Droit de reproduction

Les États membres prévoient le droit exclusif d’autoriser ou d’interdire la reproduction directe ou indirecte, provisoire ou permanente, par quelque moyen et sous quelque forme que ce soit, en tout ou en partie :

a)

pour les auteurs, de leurs œuvres ;

[...]

Article 3

Droit de communication d’œuvres au public et droit de mettre à la disposition du public d’autres objets protégés

1.   Les États membres prévoient pour les auteurs le droit exclusif d’autoriser ou d’interdire toute communication au public de leurs œuvres, par fil ou sans fil, y compris la mise à la disposition du public de leurs œuvres de manière que chacun puisse y avoir accès de l’endroit et au moment qu’il choisit individuellement.

[...]

Article 4

Droit de distribution

1.   Les États membres prévoient pour les auteurs le droit exclusif d’autoriser ou d’interdire toute forme de distribution au public, par la vente ou autrement, de l’original de leurs œuvres ou de copies de celles-ci.

[...] »

10

L’article 5 de la directive 2001/29 énonce une série d’exceptions et de limitations aux droits exclusifs conférés aux auteurs sur leurs œuvres par les articles 2 à 4 de cette directive.

Le règlement de procédure de la Cour

11

L’article 94 du règlement de procédure de la Cour dispose :

« Outre le texte des questions posées à la Cour à titre préjudiciel, la demande de décision préjudicielle contient :

a)

un exposé sommaire de l’objet du litige ainsi que des faits pertinents, tels qu’ils ont été constatés par la juridiction de renvoi ou, à tout le moins, un exposé des données factuelles sur lesquelles les questions sont fondées ;

b)

la teneur des dispositions nationales susceptibles de s’appliquer en l’espèce et, le cas échéant, la jurisprudence nationale pertinente ;

c)

l’exposé des raisons qui ont conduit la juridiction de renvoi à s’interroger sur l’interprétation ou la validité de certaines dispositions du droit de l’Union, ainsi que le lien qu’elle établit entre ces dispositions et la législation nationale applicable au litige au principal. »

Le droit néerlandais

12

L’article 1er de l’Auteurswet (loi sur le droit d’auteur) dispose :

« Le droit d’auteur est le droit exclusif de l’auteur d’une œuvre littéraire, scientifique ou artistique, ou de ses ayants droit, de rendre celle–ci publique et de la reproduire, sous réserve des limitations prévues par la loi. »

13

L’article 10, paragraphe 1, de la loi sur le droit d’auteur est ainsi libellé :

« Par œuvres littéraires, scientifiques ou artistiques, on entend dans la présente loi :

1)

les livres, brochures, journaux, périodiques et tous autres écrits ;

2)

les œuvres dramatiques ou dramatico-musicales ;

3)

les conférences et allocutions ;

4)

les œuvres chorégraphiques et les pantomimes ;

5)

les compositions musicales avec ou sans paroles ;

6)

les œuvres de dessins, de peinture, d’architecture, de sculptures, de lithographie, de gravures et autres recueils ;

7)

les cartes géographiques ;

8)
------------------------------------------------
Travail à faire:
1 – Mettez à jour l'extrait sur le droit d'auteur de « L’article 5 de la » jusqu'à « de cette directive. » inclus, en remplaçant « limitations » par « restrictions ».
2 – Traduisez en anglais la phrase suivante de l'extrait sur le droit d'auteur : « L'article 5 de la directive 2001/29 énonce une série d'exceptions et de limitations aux droits exclusifs conférés aux auteurs sur leurs œuvres par les articles 2 à 4 de cette directive. »
3 – Reprenez la rédaction de l'extrait sur le droit d'auteur à partir de l'endroit où il s'arrête.
Les enregistrements n'ont aucun lien avec l'extrait sur le droit d'auteur.

Lignes de données:
------------------------------------------------
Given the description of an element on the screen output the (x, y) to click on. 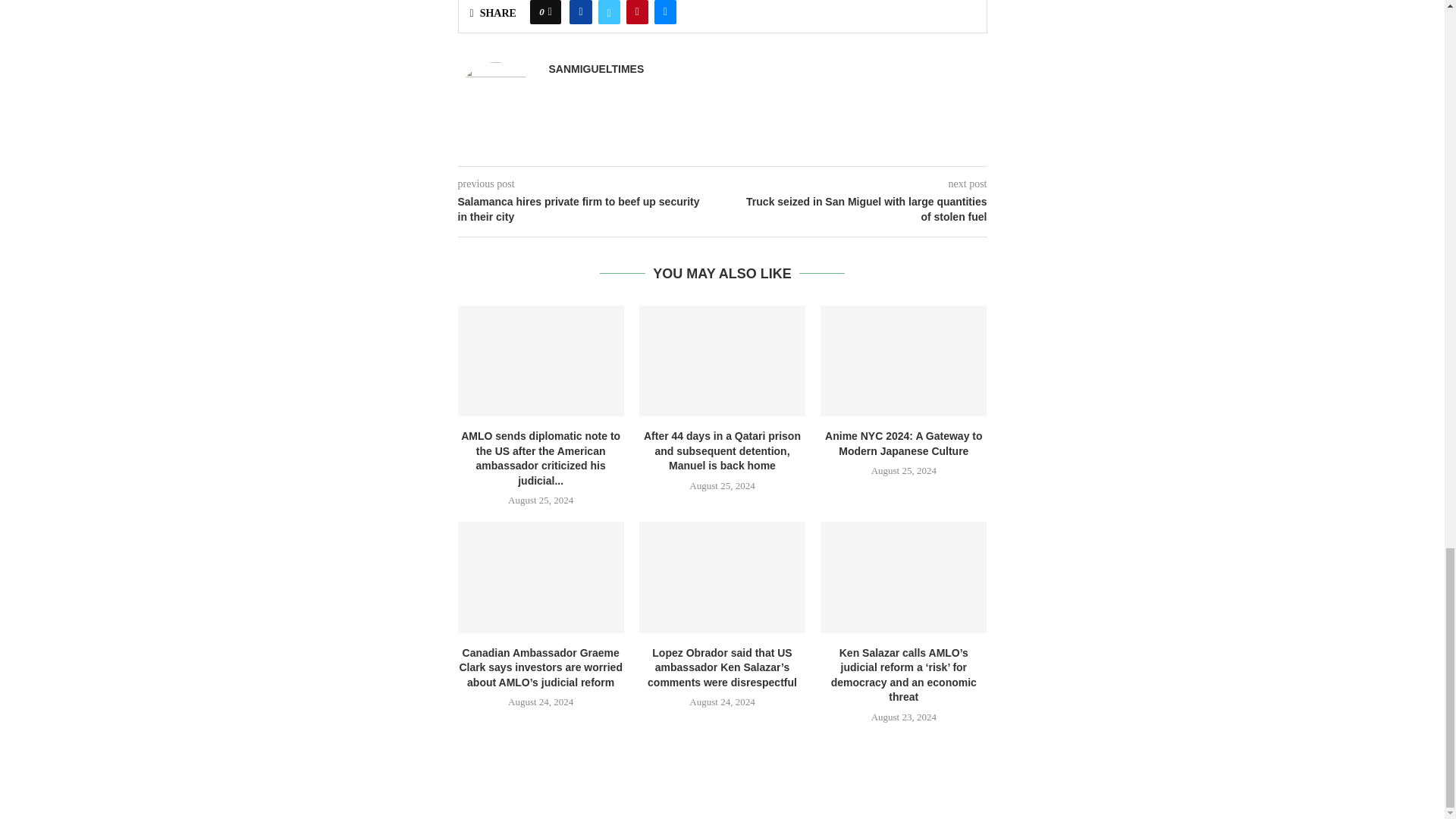
Anime NYC 2024: A Gateway to Modern Japanese Culture (904, 360)
Author sanmigueltimes (596, 69)
Given the description of an element on the screen output the (x, y) to click on. 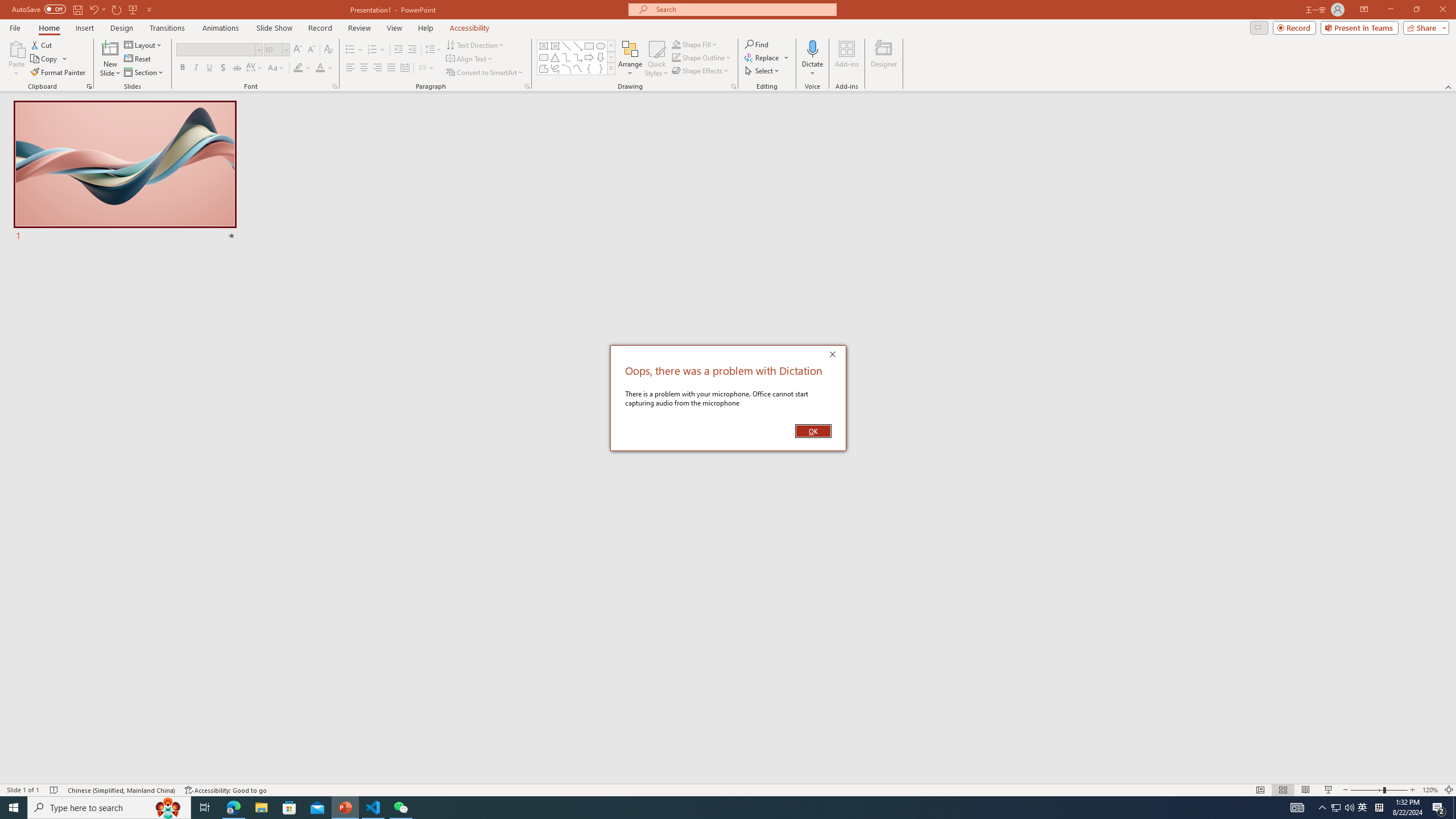
Vertical Text Box (554, 45)
Connector: Elbow (566, 57)
Tray Input Indicator - Chinese (Simplified, China) (1378, 807)
Line Spacing (433, 49)
Arrow: Right (589, 57)
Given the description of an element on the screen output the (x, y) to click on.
------------------------------------------------
Corrigé par consigne:
1 –
L’article 5 de la directive 2001/29 énonce une série d’exceptions et de restrictions aux droits exclusifs conférés aux auteurs sur leurs œuvres par les articles 2 à 4 de cette directive.

2 – Article 5 of Directive 2001/29 sets out a series of exceptions and limitations to the exclusive rights conferred on authors in respect of their works by Articles 2 to 4 of that directive.

3 –
les plans, croquis et ouvrages plastiques relatifs à l’architecture, à la géographie, à la topographie ou aux autres sciences ;

9)

les œuvres photographiques ;

10)

les œuvres cinématographiques ;

11)

les œuvres des arts appliqués et les dessins et modèles industriels ;

12)

les programmes d’ordinateurs et le matériel préparatoire,

et de manière générale toutes les productions du domaine littéraire, scientifique ou artistique, quel qu’en soit le mode ou la forme d’expression. »

Le litige au principal et les questions préjudicielles

14

Le « Heksenkaas » ou « Heks’nkaas » (ci–après le « Heksenkaas ») est un fromage à tartiner à la crème fraîche et aux fines herbes, créé par un marchand de légumes et de produits frais néerlandais au cours de l’année 2007. Par un contrat conclu au cours de l’année 2011 et en contrepartie d’une rémunération liée au chiffre d’affaires à réaliser sur sa vente, son créateur a cédé à Levola ses droits de propriété intellectuelle sur ce produit.

15

Un brevet pour la méthode de production du Heksenkaas a été octroyé le 10 juillet 2012.

16

Depuis le mois de janvier 2014, Smilde fabrique un produit dénommé « Witte Wievenkaas » pour une chaîne de supermarchés aux Pays-Bas.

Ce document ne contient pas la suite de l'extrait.